"Un rapprochement problématique avec la politique financière"

Le président de la Bundesbank, Jens Weidmann, a mis en garde contre un surmenage de la politique monétaire. "Les banques centrales sont submergées d'attentes", a déclaré M. Weidmann dans une interview accordée au journal italien La Stampa, au français Le Monde, au britannique Guardian et à la Süddeutsche Zeitung.

La Banque centrale européenne ne peut pas résoudre tous les problèmes, a indiqué le président de la Bundesbank. Les actions des banques centrales sont considérées comme la solution à tous genres de problèmes qui vont bien au-delà de la politique monétaire. Pendant la crise, la Banque centrale européenne a souvent été décrite comme le seul acteur dans la zone euro capable d'agir, alors même qu'il était évident que de nombreux problèmes devraient être en fait résolus par les instances politiques, a expliqué M. Weidmann. Cela a également été le cas après le vote britannique en faveur du Brexit.

"Cela nuit à la discipline de marché"

Selon M. Weidmann, la crise financière et les hésitations des politiques ont poussé les banques centrales dans ce nouveau rôle. "En fin de compte, nous intervenons de plus en plus sur les marchés et le rapprochement avec la politique financière est aujourd'hui problématique", a déclaré le président de la Bundesbank. L'Eurosystème est devenu le principal créancier des pays de la zone euro.
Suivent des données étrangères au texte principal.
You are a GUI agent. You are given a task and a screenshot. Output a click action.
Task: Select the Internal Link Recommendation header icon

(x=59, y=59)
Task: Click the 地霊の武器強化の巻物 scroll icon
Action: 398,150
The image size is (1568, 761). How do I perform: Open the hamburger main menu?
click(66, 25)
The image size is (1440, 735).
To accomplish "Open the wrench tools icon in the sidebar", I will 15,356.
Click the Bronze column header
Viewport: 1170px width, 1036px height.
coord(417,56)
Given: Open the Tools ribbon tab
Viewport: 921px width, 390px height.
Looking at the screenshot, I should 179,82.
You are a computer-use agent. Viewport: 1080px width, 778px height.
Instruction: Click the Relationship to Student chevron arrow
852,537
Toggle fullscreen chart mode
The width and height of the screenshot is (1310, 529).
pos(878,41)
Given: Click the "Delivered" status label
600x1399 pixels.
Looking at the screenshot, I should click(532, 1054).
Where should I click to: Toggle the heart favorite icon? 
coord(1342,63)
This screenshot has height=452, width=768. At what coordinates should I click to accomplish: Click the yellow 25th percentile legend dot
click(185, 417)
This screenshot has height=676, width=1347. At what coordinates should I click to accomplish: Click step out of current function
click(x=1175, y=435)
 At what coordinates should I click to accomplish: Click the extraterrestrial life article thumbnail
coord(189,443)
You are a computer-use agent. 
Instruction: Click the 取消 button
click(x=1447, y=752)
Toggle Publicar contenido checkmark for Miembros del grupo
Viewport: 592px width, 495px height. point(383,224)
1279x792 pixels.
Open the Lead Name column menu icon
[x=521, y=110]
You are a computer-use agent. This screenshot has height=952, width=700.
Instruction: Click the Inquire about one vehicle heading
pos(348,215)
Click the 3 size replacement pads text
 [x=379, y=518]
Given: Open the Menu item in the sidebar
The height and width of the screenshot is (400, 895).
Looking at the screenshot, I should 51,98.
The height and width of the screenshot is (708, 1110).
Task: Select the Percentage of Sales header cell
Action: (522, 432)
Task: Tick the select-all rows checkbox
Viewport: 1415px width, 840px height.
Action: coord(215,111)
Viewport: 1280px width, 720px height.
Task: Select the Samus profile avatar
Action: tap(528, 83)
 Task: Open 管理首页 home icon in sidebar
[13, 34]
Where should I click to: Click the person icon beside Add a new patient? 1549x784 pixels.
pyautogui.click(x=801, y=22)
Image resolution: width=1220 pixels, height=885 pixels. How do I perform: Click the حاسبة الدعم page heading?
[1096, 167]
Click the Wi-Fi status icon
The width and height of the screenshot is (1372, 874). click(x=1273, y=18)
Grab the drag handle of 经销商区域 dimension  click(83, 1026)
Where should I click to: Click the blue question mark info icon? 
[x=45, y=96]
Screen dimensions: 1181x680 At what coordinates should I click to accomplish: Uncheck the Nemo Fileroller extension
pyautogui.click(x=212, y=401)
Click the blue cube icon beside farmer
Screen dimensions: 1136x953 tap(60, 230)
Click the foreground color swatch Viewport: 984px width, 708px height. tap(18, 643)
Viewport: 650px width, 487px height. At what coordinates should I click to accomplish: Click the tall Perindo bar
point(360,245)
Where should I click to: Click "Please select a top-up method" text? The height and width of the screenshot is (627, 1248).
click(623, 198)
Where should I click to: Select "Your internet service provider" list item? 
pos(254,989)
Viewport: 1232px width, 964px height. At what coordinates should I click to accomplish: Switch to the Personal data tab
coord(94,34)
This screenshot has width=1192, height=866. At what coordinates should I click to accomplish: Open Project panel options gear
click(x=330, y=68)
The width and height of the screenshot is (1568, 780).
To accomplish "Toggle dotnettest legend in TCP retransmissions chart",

Par ailleurs, en raison des titres d'emprunt d'État qui apparaissent dans les bilans des banques centrales, les ministres des Finances reçoivent de l'argent en retour par le biais du bénéfice engendré par la banque centrale, indépendamment de la solidité des finances publiques des États respectifs. "Cela nuit à la discipline de marché et il peut devenir plus difficile pour nous de renoncer à une politique monétaire expansive, y compris les mesures spéciales", a déclaré M. Weidmann.

Le Conseil des gouverneurs de la BCE ne doit pas ignorer les risques liés à la politique monétaire ultra-expansive, qui seront d'autant plus importants que se prolongera la phase des taux bas. "Les taux ne devront en aucun cas demeurer à un niveau aussi bas plus longtemps que cela est indispensable pour assurer la stabilité des prix", a souligné M. Weidmann. Les éventuels problèmes de telle institution financière ou de tel budget national ne doivent pas empêcher les banques centrales de normaliser la politique monétaire dès que nécessaire.

Risque éventuel de conflit

Dans l'interview, le président de la Bundesbank a plaidé pour que l'on sépare clairement la politique monétaire de la supervision bancaire, les deux étant sous la responsabilité de la BCE, et a motivé cette demande par le risque éventuel de conflit. "En tant que superviseur bancaire, il [le Conseil des gouverneurs de la BCE, note de la rédaction] hésitera peut-être à faire preuve de sévérité vis-à-vis d'une banque, voire à demander la liquidation de celle-ci, s'il est conscient du fait qu'en raison de ses mesures de politique monétaire, il est le principal créancier de cette banque", a-t-il déclaré. En tant que responsable de la politique monétaire, le Conseil des gouverneurs de la BCE hésitera peut-être à augmenter le taux directeur si les problèmes que cela pourrait poser aux banques risqueraient de retomber sur lui en tant que superviseur bancaire. Une séparation des deux domaines politiques nécessiterait toutefois une modification des traités sur l'Union européenne, ce qui n'est pas réaliste aujourd'hui.

Le président de la Bundesbank perçoit un sentiment croissant d'aliénation des citoyens par rapport à l'Union européenne. "Pour de nombreux citoyens, l'Europe a effectivement perdu de son rayonnement et est devenue la surface de projection pour les zones d'ombres de la mondialisation et de la migration", a déclaré M. Weidmann. La réaction habituelle des institutions, à savoir de répondre aux crises par davantage d'intégration, ne convainc plus. Selon lui, l'intégration n'est pas une fin en soi, mais doit être utile. Actuellement, il ne voit aucune propension au sein de l'UE à créer une union politique. Pour que l'Union monétaire fonctionne, il faut donc renforcer la responsabilité propre des États membres : "Des points d'ancrage seraient par exemple une réglementation relative à l'insolvabilité des États et une institution indépendante qui surveillerait le respect des règles budgétaires, et ceci de manière plus stricte que ne le fait la Commission européenne à présent", a poursuivi M. Weidmann.